Challenge:
Reproduce the part of the items below that opens with the line containing "Click the plus" and closes with the line containing "Select the squash", both lines included, with every line kept unchanged and nothing else added.

Extracted data:
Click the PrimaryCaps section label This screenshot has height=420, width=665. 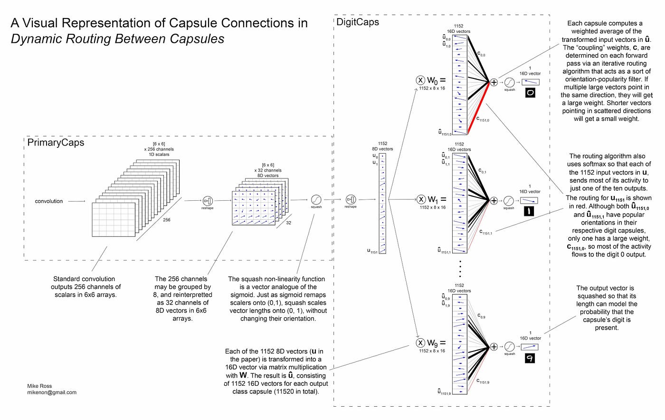click(x=56, y=143)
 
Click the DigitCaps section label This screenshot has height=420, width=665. click(x=358, y=22)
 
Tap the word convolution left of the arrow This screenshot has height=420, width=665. click(x=49, y=201)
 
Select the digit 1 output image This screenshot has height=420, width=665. click(x=530, y=211)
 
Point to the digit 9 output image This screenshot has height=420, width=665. click(x=530, y=358)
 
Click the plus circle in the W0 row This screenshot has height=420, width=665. click(x=494, y=82)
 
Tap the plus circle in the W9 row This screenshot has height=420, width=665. click(x=494, y=347)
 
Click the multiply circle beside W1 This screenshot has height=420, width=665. click(x=420, y=199)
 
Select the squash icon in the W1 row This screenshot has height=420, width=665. click(x=509, y=201)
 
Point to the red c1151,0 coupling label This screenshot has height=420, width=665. click(x=483, y=119)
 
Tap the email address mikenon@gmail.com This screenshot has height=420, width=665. click(x=52, y=392)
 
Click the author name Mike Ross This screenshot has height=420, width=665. click(x=40, y=386)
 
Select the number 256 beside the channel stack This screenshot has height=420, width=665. click(x=167, y=220)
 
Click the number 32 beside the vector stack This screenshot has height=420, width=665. click(x=288, y=223)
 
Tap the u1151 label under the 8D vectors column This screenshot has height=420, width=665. click(x=372, y=251)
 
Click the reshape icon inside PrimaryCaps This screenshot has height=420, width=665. click(x=208, y=201)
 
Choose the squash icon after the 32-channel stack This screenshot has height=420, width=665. click(x=316, y=200)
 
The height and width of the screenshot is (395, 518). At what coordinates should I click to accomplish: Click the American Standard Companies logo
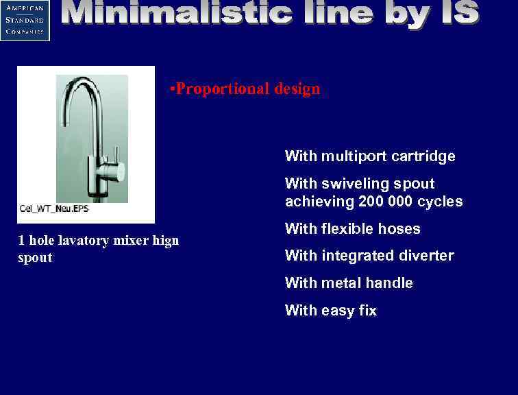tap(25, 20)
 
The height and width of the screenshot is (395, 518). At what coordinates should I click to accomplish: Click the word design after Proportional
tap(297, 89)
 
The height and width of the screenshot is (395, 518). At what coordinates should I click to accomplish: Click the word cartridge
tap(423, 156)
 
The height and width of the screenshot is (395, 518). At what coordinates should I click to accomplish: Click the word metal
tap(344, 283)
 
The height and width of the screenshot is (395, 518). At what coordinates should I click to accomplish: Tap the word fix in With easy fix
tap(368, 311)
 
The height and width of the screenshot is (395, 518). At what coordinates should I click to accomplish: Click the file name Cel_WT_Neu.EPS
tap(54, 208)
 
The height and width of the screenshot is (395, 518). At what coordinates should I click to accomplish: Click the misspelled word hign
tap(164, 241)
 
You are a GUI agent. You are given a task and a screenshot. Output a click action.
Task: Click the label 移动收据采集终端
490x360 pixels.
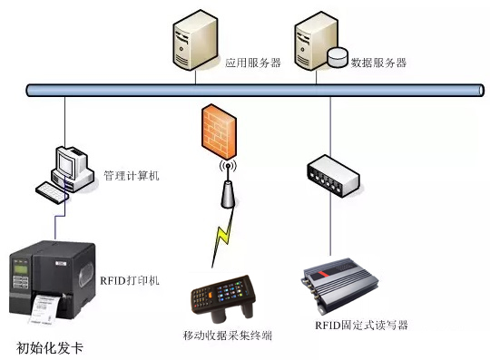point(227,336)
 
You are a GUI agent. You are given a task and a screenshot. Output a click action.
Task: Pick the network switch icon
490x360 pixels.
point(330,177)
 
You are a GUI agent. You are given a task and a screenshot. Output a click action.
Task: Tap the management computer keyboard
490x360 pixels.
point(54,190)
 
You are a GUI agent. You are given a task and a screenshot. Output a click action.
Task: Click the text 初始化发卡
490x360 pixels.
point(55,347)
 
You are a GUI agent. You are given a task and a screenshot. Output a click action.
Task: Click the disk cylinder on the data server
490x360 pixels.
point(338,57)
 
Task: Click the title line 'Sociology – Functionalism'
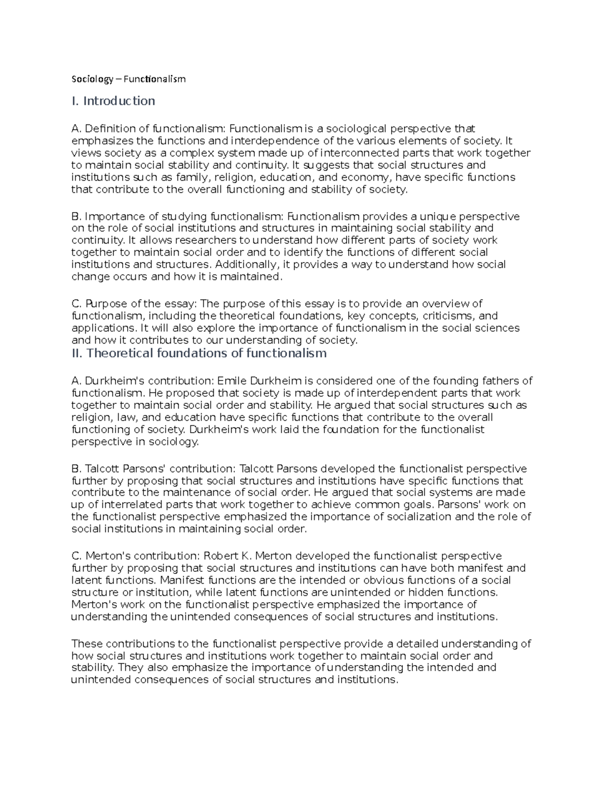pos(129,79)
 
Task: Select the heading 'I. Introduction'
pos(113,101)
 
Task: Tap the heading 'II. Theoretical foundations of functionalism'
pos(199,353)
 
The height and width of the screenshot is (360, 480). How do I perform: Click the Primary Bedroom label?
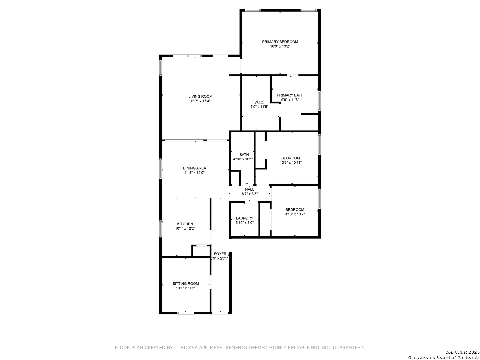coord(280,42)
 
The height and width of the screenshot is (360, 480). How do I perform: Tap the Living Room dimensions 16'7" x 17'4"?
coord(200,101)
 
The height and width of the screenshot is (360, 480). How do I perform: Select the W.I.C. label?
coord(259,102)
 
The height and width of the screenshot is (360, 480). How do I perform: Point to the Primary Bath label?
coord(290,95)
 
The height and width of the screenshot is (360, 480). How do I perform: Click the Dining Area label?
coord(194,168)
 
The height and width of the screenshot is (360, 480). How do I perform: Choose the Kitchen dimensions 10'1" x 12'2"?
coord(185,228)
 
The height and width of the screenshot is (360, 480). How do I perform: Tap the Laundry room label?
coord(244,218)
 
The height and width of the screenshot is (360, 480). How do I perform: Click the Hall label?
coord(250,189)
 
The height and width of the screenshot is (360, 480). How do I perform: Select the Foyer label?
coord(220,254)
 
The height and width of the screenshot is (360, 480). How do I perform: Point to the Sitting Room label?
coord(186,283)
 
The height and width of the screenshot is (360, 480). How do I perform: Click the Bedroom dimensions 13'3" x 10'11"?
coord(291,162)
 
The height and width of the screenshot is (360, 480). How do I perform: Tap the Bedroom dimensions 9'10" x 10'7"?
coord(295,214)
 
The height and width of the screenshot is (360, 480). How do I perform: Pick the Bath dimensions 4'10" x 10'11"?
coord(243,159)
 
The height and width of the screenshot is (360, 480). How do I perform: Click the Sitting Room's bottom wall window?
coord(185,313)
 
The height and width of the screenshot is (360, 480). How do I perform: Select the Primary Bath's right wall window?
coord(319,101)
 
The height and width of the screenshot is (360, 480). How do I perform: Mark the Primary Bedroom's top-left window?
coord(252,10)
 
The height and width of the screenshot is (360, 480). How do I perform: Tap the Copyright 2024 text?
coord(462,352)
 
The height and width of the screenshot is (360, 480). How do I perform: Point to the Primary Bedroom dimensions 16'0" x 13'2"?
coord(280,46)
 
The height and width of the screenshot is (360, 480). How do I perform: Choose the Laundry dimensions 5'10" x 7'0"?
coord(244,223)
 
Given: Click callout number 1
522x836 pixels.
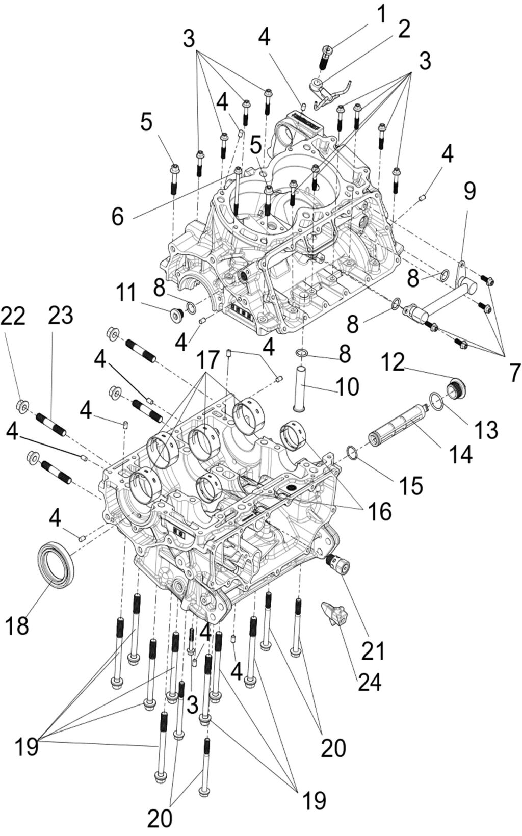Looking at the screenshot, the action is [380, 15].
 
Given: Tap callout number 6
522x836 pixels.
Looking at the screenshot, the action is [118, 217].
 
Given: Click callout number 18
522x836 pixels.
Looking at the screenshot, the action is [17, 625].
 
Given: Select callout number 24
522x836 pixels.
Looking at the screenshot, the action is [370, 682].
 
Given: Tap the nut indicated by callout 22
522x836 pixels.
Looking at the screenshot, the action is [22, 405].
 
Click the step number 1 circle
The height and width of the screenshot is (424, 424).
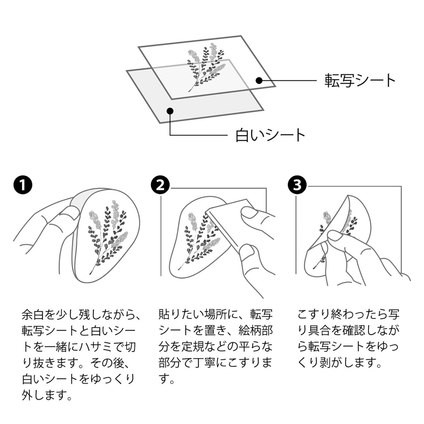pyautogui.click(x=23, y=185)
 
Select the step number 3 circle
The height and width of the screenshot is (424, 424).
pyautogui.click(x=297, y=185)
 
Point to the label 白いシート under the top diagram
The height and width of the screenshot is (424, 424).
pyautogui.click(x=270, y=135)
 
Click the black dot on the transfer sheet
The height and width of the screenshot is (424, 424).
pyautogui.click(x=259, y=81)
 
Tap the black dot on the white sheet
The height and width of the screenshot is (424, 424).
pyautogui.click(x=170, y=111)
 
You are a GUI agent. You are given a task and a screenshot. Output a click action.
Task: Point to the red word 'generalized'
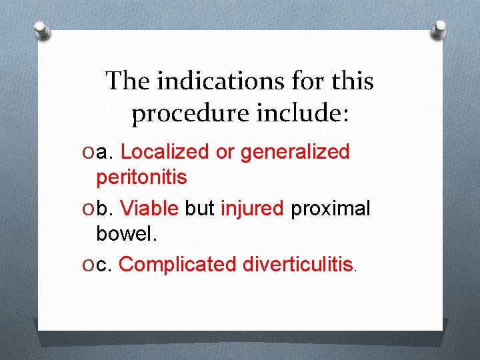295,152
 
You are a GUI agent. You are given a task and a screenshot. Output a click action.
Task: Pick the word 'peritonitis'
141,177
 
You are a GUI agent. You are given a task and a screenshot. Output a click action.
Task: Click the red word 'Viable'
149,209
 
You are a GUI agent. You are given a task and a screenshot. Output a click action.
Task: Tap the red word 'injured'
252,209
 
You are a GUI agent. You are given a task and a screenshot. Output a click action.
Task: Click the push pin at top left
43,31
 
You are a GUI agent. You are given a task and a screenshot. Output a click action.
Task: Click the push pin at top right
439,29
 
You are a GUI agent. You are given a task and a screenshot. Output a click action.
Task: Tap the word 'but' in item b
199,209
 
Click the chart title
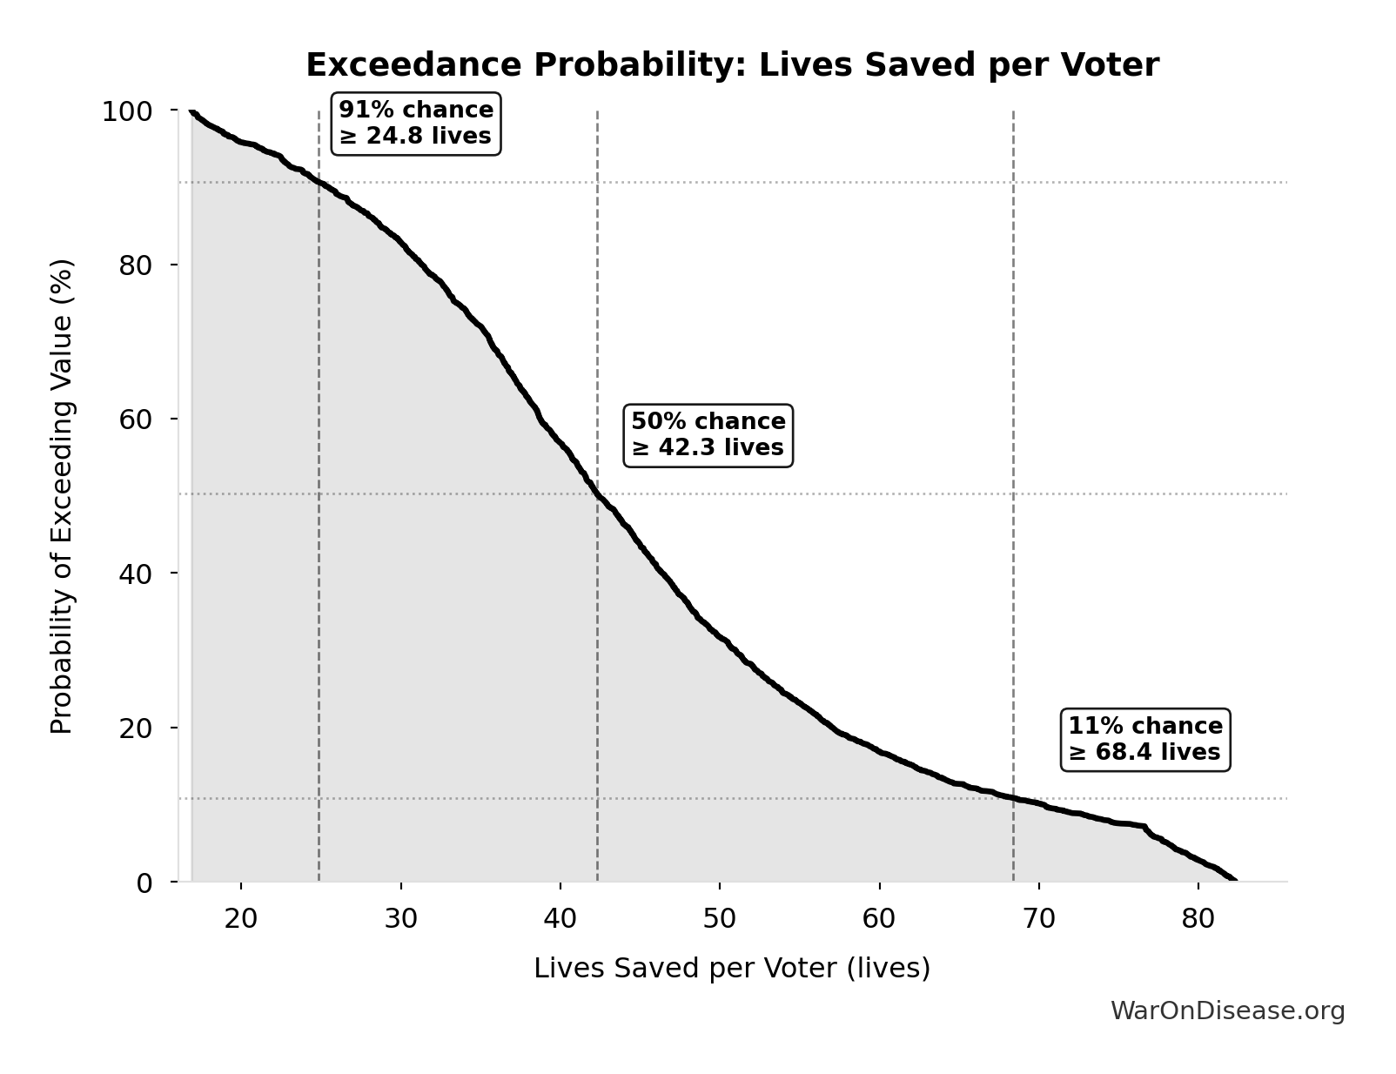tap(732, 65)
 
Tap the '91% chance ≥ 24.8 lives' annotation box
tap(416, 124)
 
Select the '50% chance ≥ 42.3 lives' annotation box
tap(708, 435)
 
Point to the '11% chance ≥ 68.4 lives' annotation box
tap(1144, 740)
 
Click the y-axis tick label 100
tap(127, 111)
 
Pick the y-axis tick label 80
tap(135, 265)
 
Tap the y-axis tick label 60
tap(135, 420)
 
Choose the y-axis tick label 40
tap(135, 574)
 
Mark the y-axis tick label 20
tap(135, 728)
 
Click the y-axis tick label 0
tap(144, 883)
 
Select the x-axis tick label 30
tap(400, 919)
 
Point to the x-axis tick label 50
tap(720, 919)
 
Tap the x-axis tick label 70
tap(1038, 919)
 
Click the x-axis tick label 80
tap(1198, 919)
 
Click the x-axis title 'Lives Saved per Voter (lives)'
tap(732, 969)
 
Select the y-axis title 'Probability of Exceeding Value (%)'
tap(62, 496)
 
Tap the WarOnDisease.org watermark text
tap(1227, 1011)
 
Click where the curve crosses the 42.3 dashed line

Reply:
Click the plus circle in the W0 row This screenshot has height=420, width=665. click(x=494, y=82)
 
Tap the plus circle in the W9 row This screenshot has height=420, width=665. click(x=494, y=347)
 
Click the multiply circle beside W1 This screenshot has height=420, width=665. click(x=420, y=199)
 
Select the squash icon in the W1 row This screenshot has height=420, width=665. click(x=509, y=201)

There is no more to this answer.